Angel Zheng, owner of Isshiki Matcha, teamed up with a sweet-toothed stranger she met on TikTok, Kelin Carolyn Zhang, to track down the mouthwatering double chocolate chip muffins at a little-known bakery in central France.
“Everyone wanted to taste the muffins, so I thought, ‘Why not try?” Zheng told The Post. “It was very much a passion project and I really just wanted to try the muffins myself.”
The women had dozens of the treats delivered by plane for a single-day pop-up sale last Saturday at the restaurant — where locals waited in a two block-long line starting at 6 a.m. to pay $10 per muffin.
Zheng said they plunked down $3,000 for 300 the goodies and barely broke even — but are nevertheless planning to ship in 1,000 more.
The muffins became a social media star earlier this month when Norwegian swimmer Henrik Christiansen posted 10 videos raving that it was the most delicious treat in the Olympic Village dining hall.
Other athletes, including gold medal fencing pro Lee Kiefer, called the baked good — which has huge chocolate chunks and a gooey melted chocolate center — the best thing since sliced bread.
As internet collectively salivated, the muffin earned a write-up on the food site Eater and caught the attention of Zhang, a Brooklyn-based designer who was previously unaffiliated with the cafe.
Zhang saw the videos on TikTok and became hyper-focused on tracking down and trying the muffins, she told Gothamist, which was the first to report the story.
“I was like, OK, this seems still so much more attainable than me going to the Olympics and eating a muffin,” she told Gothamist. “I just wanted to see if it could be done. So, I just kept going.”
Using her online sleuthing skills, she found Coup De Pates, a French food supplier whose website featured photos of what appeared to be the famous muffin. It was later confirmed to be the viral treat by Eater.
But the bakery, located in Ferrières-en-Brie, has a business-to-business delivery model and wasn’t set up to export food to New York.
So Zhang put out a call on TikTok asking to team up with a New York City restaurant in order to get them to the Big Apple, she said.
“I framed it in very capitalistic terms … but really, I just wanted to try the muffin myself,” she said. “[I wrote] ‘Hey, does any restaurant or café or anything want to partner on this? I think there is an incredible opportunity here.”
The cafe owner saw the post and the two women joined forces.
“I just really just very casually was like, ‘Yeah, I’ll do it. Like this sounds like a fun project,’” Zheng said. “I really also for selfish reasons want to try these Olympic muffins.”
They then hounded Coup de Pates via email, phone and social media, asking the company to send the famous muffin to Isshiki Matcha on Second Avenue.

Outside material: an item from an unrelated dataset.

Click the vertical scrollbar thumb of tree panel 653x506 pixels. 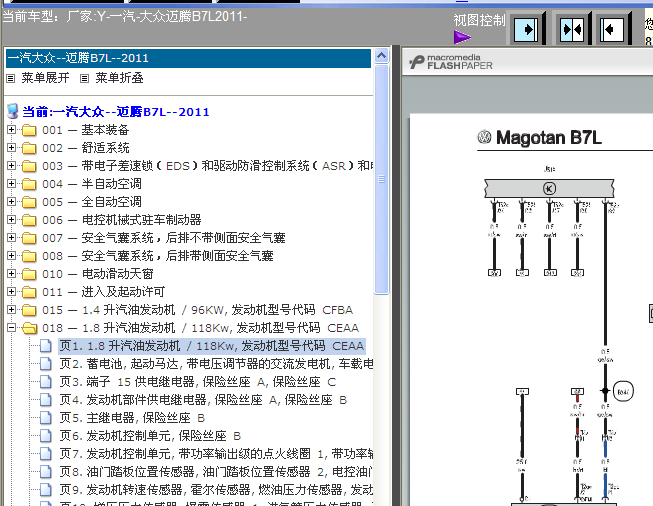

The firm eventually agreed to ship 300 of the baked goods but the women still had to get through an FDA approval process and arrange for a van to transport the muffins from the Newark Airport.
The women also worked with a customs broker who picked up the muffins, which were packed with dry ice.
“They have never worked with business in New York, so as soon as those muffins got on the French airport airplane, we were left to our own devices,” Zheng said.
She said the muffin lives up to its buzz.
“They lived up to the hype. They’re very well made,” Zheng said. “They’re moist without being too sweet and it’s a little bit more dense than a regular muffin.”
“These are the perfect density. They’re not crumbling everywhere and there’s big chunks of chocolate and there’s a chocolate ganache in the center that gives it a lava cake feel,” she said.
The muffins sold out in less than two hours at an event, dubbed “Muffin Mania,” at the cafe Saturday.
“The niche muffin community really showed up for us. We sold out in an hour and half,” Zheng said.“It pissed off a lot of people, because it’s a $10 muffin, but it made so many people happy.”
“The line went for two blocks,” Nicole Cheung, 21, a barista at Isshiki Matcha told The Post.
“I only had a bite of the muffin, a small bite, but they lived up to the hype,” she said. “I can understand why the Olympic athletes were obsessed with them.”
Zhang and Zheng are now planning to buy another shipment of at least 1,000 muffins “directly from the people who make them.”
“I’m working on getting more muffins as we speak,” Zheng said.